Advanced Fixes and Edge Cases
Use chrome://net-export for detailed diagnosis. If the error is inconsistent and you can’t reproduce it reliably, Chrome’s network export tool captures detailed connection-level logs you (or your host’s support team) can use to pinpoint exactly where the stream is failing.
Check for gzip or compression header conflicts. Some setups send conflicting Content-Encoding headers when compression is layered incorrectly between a CDN and origin — one Cloudflare user’s fix for this exact error was disabling gzip compression that was producing mismatched headers, which is worth checking if you’re running multiple caching or compression layers.
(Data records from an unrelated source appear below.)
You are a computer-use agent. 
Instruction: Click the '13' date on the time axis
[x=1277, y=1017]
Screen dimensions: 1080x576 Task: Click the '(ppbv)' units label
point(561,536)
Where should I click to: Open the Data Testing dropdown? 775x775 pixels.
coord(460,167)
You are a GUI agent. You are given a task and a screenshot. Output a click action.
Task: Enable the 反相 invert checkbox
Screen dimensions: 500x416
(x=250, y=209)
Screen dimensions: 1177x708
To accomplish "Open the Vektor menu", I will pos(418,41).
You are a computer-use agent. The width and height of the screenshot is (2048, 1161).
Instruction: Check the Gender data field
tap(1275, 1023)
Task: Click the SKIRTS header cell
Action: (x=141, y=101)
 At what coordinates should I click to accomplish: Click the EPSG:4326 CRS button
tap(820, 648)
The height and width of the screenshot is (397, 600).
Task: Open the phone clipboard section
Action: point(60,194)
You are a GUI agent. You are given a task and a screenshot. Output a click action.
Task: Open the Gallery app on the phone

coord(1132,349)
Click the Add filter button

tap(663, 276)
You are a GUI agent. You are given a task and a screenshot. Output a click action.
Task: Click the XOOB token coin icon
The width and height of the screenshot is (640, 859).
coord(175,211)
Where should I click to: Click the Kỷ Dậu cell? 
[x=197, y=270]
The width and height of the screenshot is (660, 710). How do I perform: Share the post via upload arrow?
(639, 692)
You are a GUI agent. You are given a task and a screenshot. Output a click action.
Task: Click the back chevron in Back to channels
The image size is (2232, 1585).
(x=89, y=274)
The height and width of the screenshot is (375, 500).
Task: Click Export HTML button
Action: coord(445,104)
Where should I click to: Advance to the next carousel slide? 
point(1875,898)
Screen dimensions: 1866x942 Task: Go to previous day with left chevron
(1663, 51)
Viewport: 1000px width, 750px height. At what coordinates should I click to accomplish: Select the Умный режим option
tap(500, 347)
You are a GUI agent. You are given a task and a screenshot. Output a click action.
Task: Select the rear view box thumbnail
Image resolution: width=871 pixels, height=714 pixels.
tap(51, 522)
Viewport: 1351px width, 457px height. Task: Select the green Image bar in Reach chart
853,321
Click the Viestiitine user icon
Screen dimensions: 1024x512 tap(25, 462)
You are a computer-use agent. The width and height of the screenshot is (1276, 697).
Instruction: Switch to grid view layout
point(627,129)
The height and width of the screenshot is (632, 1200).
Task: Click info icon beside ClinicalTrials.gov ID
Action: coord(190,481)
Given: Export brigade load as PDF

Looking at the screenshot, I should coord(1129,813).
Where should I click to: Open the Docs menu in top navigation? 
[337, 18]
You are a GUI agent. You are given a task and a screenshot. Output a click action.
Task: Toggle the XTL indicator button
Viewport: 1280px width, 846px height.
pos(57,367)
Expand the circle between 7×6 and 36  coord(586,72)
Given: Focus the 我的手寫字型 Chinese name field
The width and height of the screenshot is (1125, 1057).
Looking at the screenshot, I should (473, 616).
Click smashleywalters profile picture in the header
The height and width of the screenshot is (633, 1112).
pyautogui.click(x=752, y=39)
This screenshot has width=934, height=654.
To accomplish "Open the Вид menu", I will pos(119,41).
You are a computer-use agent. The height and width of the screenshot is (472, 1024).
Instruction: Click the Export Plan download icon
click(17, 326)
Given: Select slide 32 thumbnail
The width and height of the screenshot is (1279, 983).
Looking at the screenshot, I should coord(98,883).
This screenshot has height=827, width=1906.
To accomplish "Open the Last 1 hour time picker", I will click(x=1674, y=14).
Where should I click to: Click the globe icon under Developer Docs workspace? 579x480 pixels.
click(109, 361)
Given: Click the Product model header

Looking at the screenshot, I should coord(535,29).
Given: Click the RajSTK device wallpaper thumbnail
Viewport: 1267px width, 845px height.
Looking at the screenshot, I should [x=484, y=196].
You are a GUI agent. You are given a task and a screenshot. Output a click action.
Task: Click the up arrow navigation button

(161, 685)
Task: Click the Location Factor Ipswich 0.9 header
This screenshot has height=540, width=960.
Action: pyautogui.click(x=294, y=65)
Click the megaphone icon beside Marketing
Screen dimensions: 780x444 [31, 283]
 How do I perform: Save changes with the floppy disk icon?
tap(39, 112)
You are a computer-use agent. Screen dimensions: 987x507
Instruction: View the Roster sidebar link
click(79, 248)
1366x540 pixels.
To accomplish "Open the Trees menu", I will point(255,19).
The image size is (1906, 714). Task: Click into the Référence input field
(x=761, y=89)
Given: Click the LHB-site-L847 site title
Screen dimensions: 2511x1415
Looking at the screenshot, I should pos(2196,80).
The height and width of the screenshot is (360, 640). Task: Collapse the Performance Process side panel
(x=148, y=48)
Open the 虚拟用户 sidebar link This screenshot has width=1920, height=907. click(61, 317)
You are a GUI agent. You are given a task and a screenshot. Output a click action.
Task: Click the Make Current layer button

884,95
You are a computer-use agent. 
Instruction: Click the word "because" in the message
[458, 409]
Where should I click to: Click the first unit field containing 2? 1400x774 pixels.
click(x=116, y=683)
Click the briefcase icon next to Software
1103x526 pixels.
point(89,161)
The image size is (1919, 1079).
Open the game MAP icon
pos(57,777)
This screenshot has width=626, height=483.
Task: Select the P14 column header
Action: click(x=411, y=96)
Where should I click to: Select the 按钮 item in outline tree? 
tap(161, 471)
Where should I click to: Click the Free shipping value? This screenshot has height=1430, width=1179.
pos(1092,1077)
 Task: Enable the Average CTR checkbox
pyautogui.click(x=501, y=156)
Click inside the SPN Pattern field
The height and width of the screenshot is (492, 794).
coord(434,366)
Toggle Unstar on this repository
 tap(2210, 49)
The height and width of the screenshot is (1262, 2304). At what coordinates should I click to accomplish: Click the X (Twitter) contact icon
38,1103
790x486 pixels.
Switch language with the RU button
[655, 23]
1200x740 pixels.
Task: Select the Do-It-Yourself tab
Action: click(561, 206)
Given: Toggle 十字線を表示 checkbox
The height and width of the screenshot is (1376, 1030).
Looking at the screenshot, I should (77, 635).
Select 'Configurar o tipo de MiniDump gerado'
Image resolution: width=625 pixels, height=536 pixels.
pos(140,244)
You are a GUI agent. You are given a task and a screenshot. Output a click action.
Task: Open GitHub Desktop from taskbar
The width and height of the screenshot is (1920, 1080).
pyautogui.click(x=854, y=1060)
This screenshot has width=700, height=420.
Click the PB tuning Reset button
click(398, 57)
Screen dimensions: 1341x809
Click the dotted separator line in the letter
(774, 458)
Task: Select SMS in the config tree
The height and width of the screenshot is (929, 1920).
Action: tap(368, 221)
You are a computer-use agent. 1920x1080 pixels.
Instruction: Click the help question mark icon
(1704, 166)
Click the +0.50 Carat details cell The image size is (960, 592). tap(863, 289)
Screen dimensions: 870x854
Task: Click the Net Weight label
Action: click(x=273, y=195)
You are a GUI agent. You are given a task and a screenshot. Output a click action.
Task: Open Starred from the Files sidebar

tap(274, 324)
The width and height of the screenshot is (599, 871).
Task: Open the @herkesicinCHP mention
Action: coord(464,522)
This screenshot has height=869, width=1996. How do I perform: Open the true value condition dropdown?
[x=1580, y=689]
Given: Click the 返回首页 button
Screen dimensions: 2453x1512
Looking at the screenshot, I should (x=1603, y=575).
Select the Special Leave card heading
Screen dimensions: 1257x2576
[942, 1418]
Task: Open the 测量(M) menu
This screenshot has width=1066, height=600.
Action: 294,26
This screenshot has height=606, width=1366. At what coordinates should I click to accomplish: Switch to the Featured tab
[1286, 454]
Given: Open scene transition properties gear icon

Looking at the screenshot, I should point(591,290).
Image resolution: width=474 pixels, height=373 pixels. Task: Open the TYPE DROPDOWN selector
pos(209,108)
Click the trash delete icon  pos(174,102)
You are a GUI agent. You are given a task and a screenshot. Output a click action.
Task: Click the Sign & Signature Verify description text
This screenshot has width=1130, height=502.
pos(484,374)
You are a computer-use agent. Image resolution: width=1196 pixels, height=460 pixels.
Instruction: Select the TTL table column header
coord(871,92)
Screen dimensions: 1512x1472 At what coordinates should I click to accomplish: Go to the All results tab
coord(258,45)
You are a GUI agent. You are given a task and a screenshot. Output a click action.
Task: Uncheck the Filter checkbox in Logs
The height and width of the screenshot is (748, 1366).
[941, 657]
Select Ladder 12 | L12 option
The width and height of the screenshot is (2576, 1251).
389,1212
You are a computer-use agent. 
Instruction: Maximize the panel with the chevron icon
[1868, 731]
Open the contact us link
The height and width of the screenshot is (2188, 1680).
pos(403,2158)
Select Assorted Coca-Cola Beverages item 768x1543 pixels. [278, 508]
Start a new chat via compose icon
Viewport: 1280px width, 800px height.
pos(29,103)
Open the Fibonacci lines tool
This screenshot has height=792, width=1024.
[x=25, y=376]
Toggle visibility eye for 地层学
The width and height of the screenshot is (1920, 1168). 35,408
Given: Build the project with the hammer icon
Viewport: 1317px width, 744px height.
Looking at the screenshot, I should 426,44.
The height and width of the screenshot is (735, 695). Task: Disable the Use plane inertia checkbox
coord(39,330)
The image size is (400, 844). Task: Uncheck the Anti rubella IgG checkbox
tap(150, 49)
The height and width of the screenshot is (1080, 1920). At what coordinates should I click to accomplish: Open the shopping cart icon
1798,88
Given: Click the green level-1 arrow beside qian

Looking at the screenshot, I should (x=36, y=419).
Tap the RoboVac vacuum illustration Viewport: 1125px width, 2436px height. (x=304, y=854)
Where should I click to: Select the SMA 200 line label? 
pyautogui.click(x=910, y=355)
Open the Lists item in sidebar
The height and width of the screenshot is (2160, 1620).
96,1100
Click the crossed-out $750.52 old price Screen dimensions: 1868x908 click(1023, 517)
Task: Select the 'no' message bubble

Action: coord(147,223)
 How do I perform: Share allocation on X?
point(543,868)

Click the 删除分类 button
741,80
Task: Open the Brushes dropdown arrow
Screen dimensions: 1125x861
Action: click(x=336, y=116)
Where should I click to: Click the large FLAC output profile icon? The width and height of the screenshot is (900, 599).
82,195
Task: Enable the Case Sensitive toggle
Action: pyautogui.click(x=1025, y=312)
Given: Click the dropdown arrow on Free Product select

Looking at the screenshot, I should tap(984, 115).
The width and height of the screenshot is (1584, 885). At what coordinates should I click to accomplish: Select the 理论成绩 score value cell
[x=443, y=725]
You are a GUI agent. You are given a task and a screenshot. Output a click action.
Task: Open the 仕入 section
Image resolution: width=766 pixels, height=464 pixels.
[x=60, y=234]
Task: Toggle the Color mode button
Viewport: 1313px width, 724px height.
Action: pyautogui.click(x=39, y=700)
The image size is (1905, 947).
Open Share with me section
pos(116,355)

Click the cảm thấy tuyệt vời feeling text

Rule out folder upload or bulk-transfer prioritization bugs. This is a narrower edge case, but some developers have hit this specifically during large bulk uploads where HTTP/2 stream prioritization gets tangled — downgrading temporarily to HTTP/1.1 for that specific interaction resolved it in reported cases.
Prevention Tips
- If you manage a site with large images, set generous proxy buffer sizes from the start rather than waiting for this to show up under real traffic.
- Serve genuinely large images through a properly configured CDN rather than directly from your origin server when possible.
- Keep browser cache clearing as a normal occasional habit rather than something you only do when something breaks.
- If you’re a visitor and this only ever happens on one specific site, it’s not something you can permanently fix on your end — it’s worth reporting to the site owner with the exact error and a screenshot of the browser console.
FAQ
Is this error dangerous or a sign of malware? No, it’s a protocol-level transfer error, not a security issue on its own — though if it started right after installing new software, it’s worth ruling that software out as a cause.
Does this happen on Firefox too? Firefox surfaces a related but differently labeled error, usually NS_ERROR_NET_RESET, for similar underlying causes — the ERR_HTTP2_PROTOCOL_ERROR code itself is specific to Chromium-based browsers.
Can I just permanently disable HTTP/2 in Chrome to avoid this? There’s no built-in user-facing toggle for that, and you wouldn’t want one anyway — HTTP/2 is core to how most modern sites perform, so the better path is fixing the actual cause rather than avoiding the protocol.
Why does it only happen on some images and not others on the same page? Usually because it’s tied to file size or a specific caching state — smaller assets stay under whatever buffer or timeout threshold is causing the problem, while larger ones cross it.
Editor’s Opinion
wasted a good hour re-uploading images before i thought to actually check the server error log, which had the real answer sitting right there the whole time. if you run your own site behind nginx or a reverse proxy and only your big images are failing, go straight to the buffer size settings, don’t mess with the images first like i did.